Angel Law is pleased to announce that on April 6, 2022, the California Court of Appeal issued its opinion finding no merit to the city of Manhattan Beach’s appeal from the Los Angeles County Superior Court judgment we secured in August 2020, invalidating the city’s sweeping ban on rentals for less than 30 days (short-term rentals) in the residential districts of the Manhattan Beach coastal zone.
Like the Superior Court, the Court of Appeal found that the Manhattan Beach city council proceeded in violation of the California Coastal Act of 1976 by refusing to submit its exclusionary short-term rental regulatory scheme to the California Coastal Commission for public review and approval. The appellate court forcefully stated that the city may not forbid coastal visitors from “getting a room near the beach. By law, public access to the beach is a California priority.”
That law—the Coastal Act—promulgates public access and recreation policies that ensure daytime as well as overnight access to the coastal zone. Under the Coastal Act, the city may not enforce its short-term rental restrictions without an amendment to its local coastal program (its land use plan and ordinances for the Manhattan Beach coastal zone), approved by the Coastal Commission in 1994. Such an amendment must be publicly vetted by the Coastal Commission and the commission may not approve it if it finds that it violates the Coastal Act’s policies that protect and foster coastal access and recreation for the general public.
Anticipating rejection by the Coastal Commission of its drastic short-term rental prohibitions, the city claimed they did not need Coastal Commission approval, insisting its local coastal program always forbade short-term rentals by not “expressly” permitting them. But neither did the city’s local coastal program ever expressly permit rentals for 30 days or more, yet the city freely admitted those longer rentals were never forbidden. The court roundly rejected the city’s self-contradictory, if clumsy, attempt to segregate short-term and vacation renters from renters for 30 days or more, ruling that the city’s interpretive dichotomy “makes no sense.” “Because its ordinances say nothing about the duration of rentals, the City cannot credibly insist its ordinances permit long-term residential rentals but have always banned short-term rentals.”

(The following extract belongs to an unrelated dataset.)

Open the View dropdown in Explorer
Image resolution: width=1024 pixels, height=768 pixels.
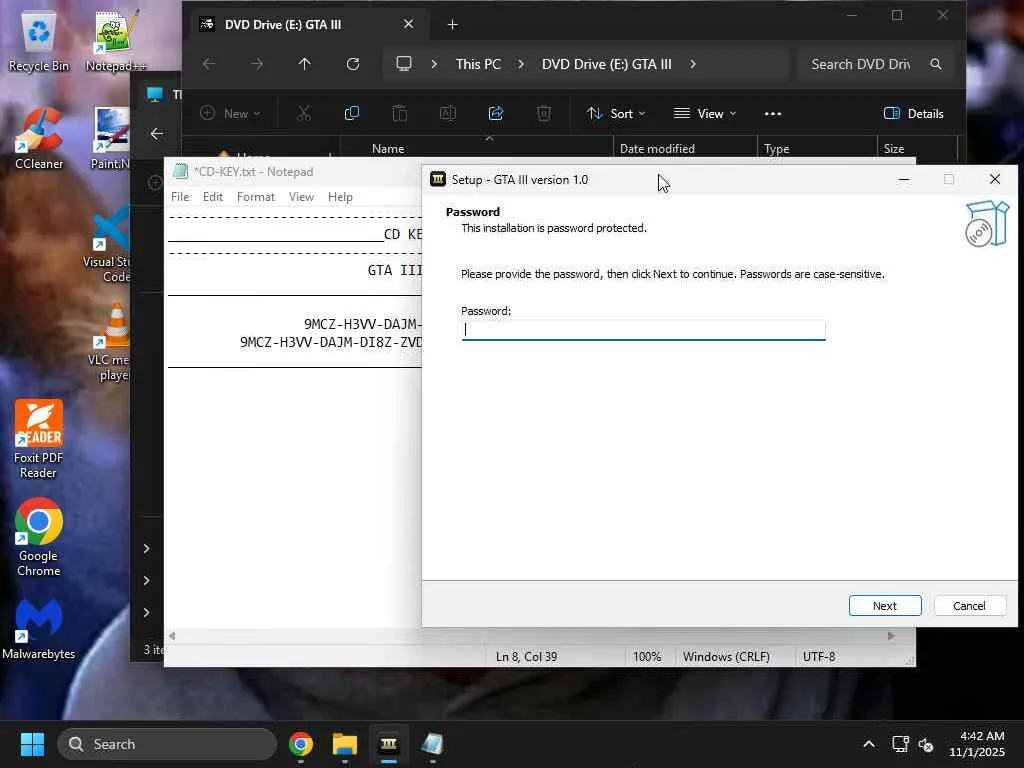click(705, 113)
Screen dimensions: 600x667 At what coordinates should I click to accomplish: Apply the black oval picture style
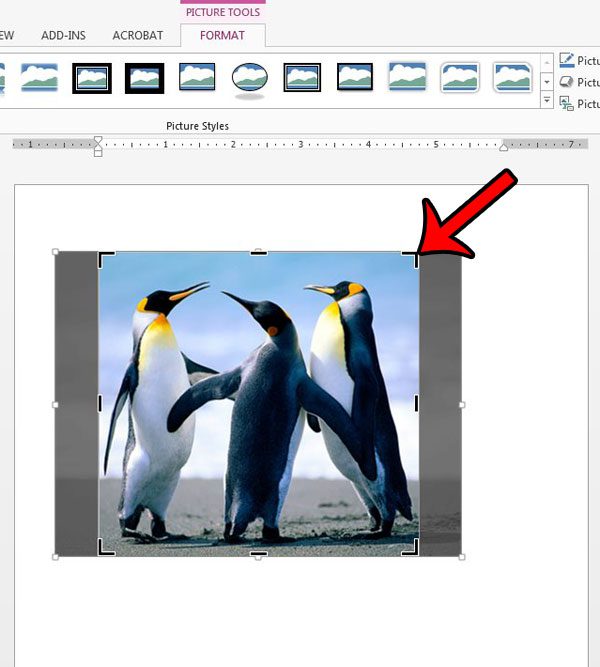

Categorical short-term rental bans in the coastal zone are a barrier to the coast. They violate the Coastal Act, which requires local governments to provide “maximum access” and “recreational opportunities” for all the people. They foreclose coastal recreation opportunities for individuals and families from inland areas, many belonging to low-income communities and communities of color, who have historically been denied the benefits of coastal recreation by some cities, such as Manhattan Beach whose white supremacist officials in the 1920s infamously seized and demolished a thriving Black oceanfront resort business, Bruce’s Lodge, in a racist effort to ban Black beachgoers from the city.
The Manhattan Beach city council tightened its ban on short-term rentals just weeks after the Coastal Commission adopted its Environmental Justice Policy on March 8, 2019. That policy proclaims that “The coast belongs to everyone, and access cannot be denied or diminished on the basis of race, ethnicity, income socio-economic status, or place of residence or other factors listed in the Policy Statement.”